- Şimdi ya da yirmi yıl sonra olsun, ölecek olan hep bendim.
- (...) Niçin ölülere karşı hep daha dürüst ve daha cömertizdir? Nedeni basittir! Onlara karşı bir yükümlülüğümüz yoktur. Özgür bırakır bizi onlar, zamanımızı rahatça kullanabiliriz, saygıyı boş zamanlarımızda kokteylle sevimli bir metres arsasına koyabiliriz. Bizi bir şeye yükümlü kılarsa, belleğe yükümlü kılar onlar, bizimse belleğimiz zayıftır.
- ...Ancak, "başkaldıran kişi, (Tanrı'yı) yoksaymaktan çok, Tanrı'ya meydan okur. Hiç değilse başlangıçta Tanrı'yı silmez, yalnızca eşit eşite konuşur onunla. Ama kibar bir söyleşim değil, yenme isteğinden hız alan bir tartışma söz konusudur....Tanrı'nın tahtı yıkıldıktan sonra, ayaklanmış kişi kendi koşulu içinde boşu boşuna arayıp durduğu adaleti, düzeni, birliği kendi elleriyle yaratmanın, böylece Tanrı'nın düşüşünü doğrulamanın boynuna borç olduğunu kabul edecektir...
- Meslek ya da eğilim gereği, insan üzerinde çok düşündüğümüz zaman, primat maymunlara özlem duyduğumuz olur. Art düşünceleri yoktur onların.
- Gelecekteki tarihçilerin bizim için ne diyeceklerini düşünüyorum bazen. Günümüz insanı konusunda bir tümce söylemek yetecektir onlara: Zina ediyordu ve gazete okuyordu.
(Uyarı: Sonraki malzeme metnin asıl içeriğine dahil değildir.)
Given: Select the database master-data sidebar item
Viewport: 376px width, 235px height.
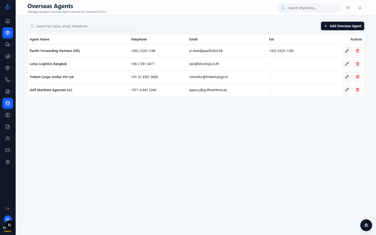Looking at the screenshot, I should click(x=8, y=103).
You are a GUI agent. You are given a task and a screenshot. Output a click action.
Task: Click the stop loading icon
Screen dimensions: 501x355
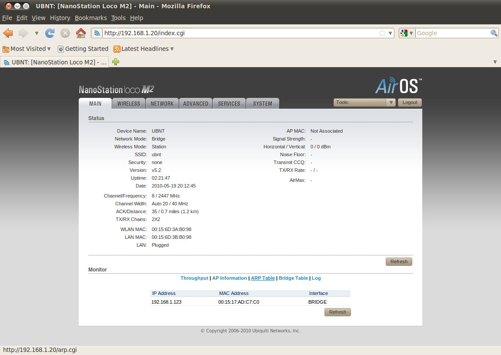(x=65, y=33)
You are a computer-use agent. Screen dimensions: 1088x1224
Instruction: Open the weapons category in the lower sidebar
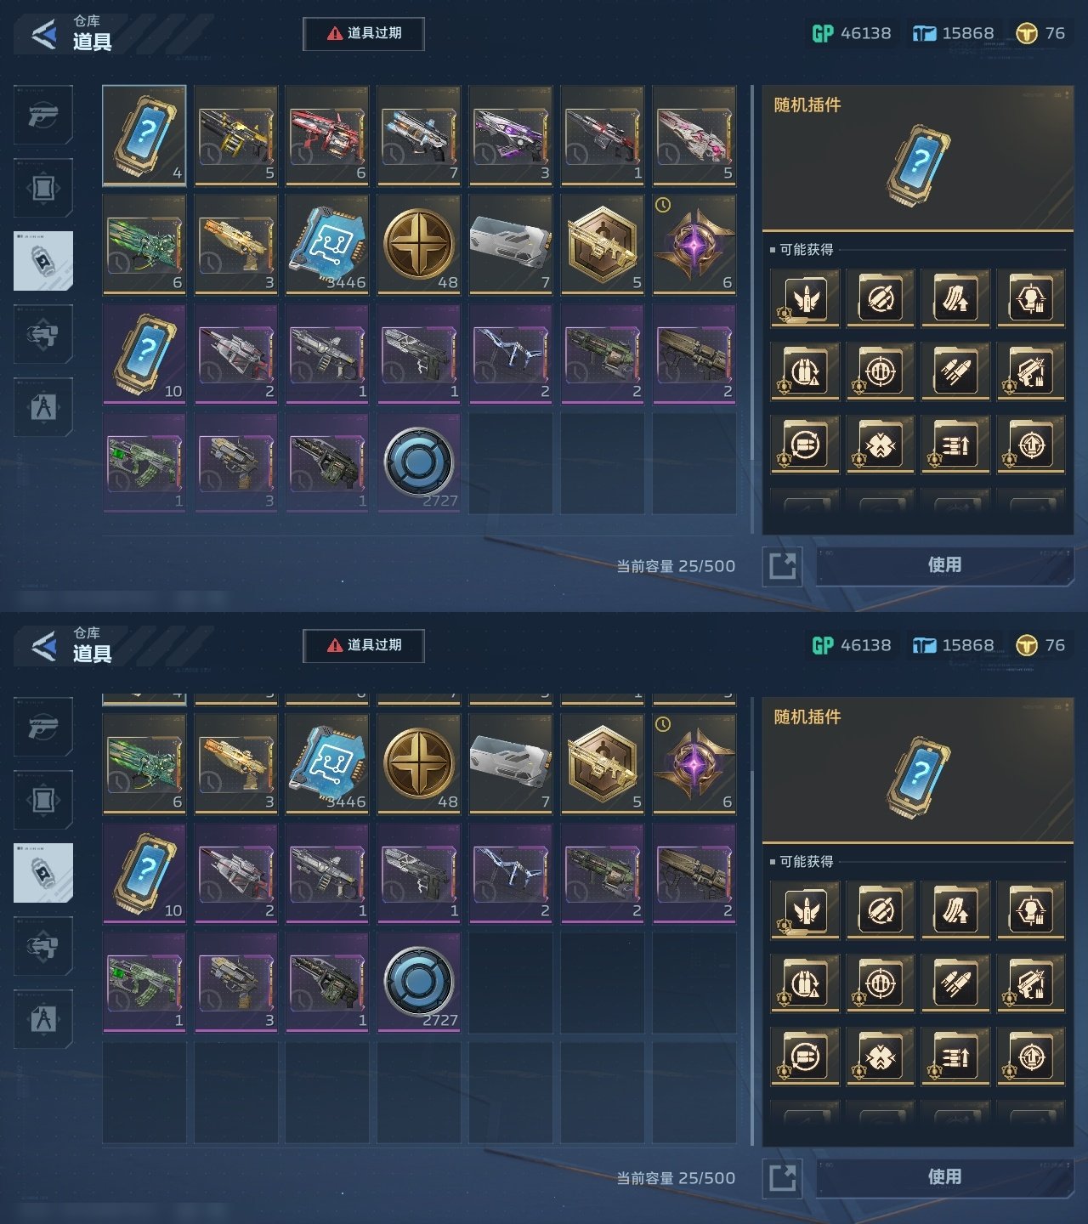click(x=43, y=727)
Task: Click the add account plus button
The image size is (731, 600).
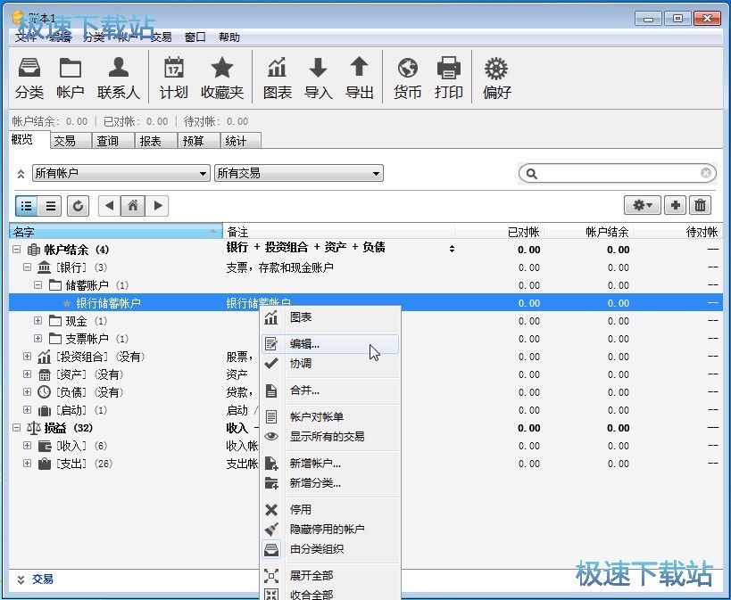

Bu güçlü tanımdan sonra konu biter, diyebilirim.
- Geceleri bir köprüden hiç geçmem ben. Kendi kendime ahdetmişim de ondan. Birinin kendini suya attığını varsayın. İki şeyden biri, ya onu kurtarmak için arkasından suya atlayacaksınız ve soğuk mevsimde sağlığınızı tehlikeye atacaksınız ya da bırakacaksınız gitsin, o zaman da suya dalmaktan kaçınmanız bazen tuhaf kırıklıklar bırakacak sizde.
- Kendi doğamın keyfini sürüyordum ben, hepimiz de biliriz ki, mutluluk buradadır, her ne kadar, kendimizi yatıştırmak için, bu zevkleri bazen bencillik adı altında mahkum etme numarası yapsak da.
- Bazı sabahlar otobüste ya da metroda yerimi, görünürde kime layıksa ona bırakmak, yaşlı bir kadının düşürdüğü bir şeyi yerden alıp iyi bildiğim bir gülümsemeyle ona vermek ya da salt benden daha acelesi olan bir kimseye, tuttuğum taksiyi bırakmak şansına erersem, günüm bu yüzden aydınlanıyordu.
- Şurası gerçek ki her şeyde rahattım, ama hiçbir şeyden de hoşnut değildim. Her haz bir başka hazzı aratıyordu bana.
- Yakınlık kolayca bulunur, hem de hiçbir bağlantıya sokmaz insanı. İç konuşmadaki, ''Size yakınlık duyduğuma inanın'', sözü hemen, ''Şimdi de başka şeylerle uğraşalım,'' sözünden önce gelir.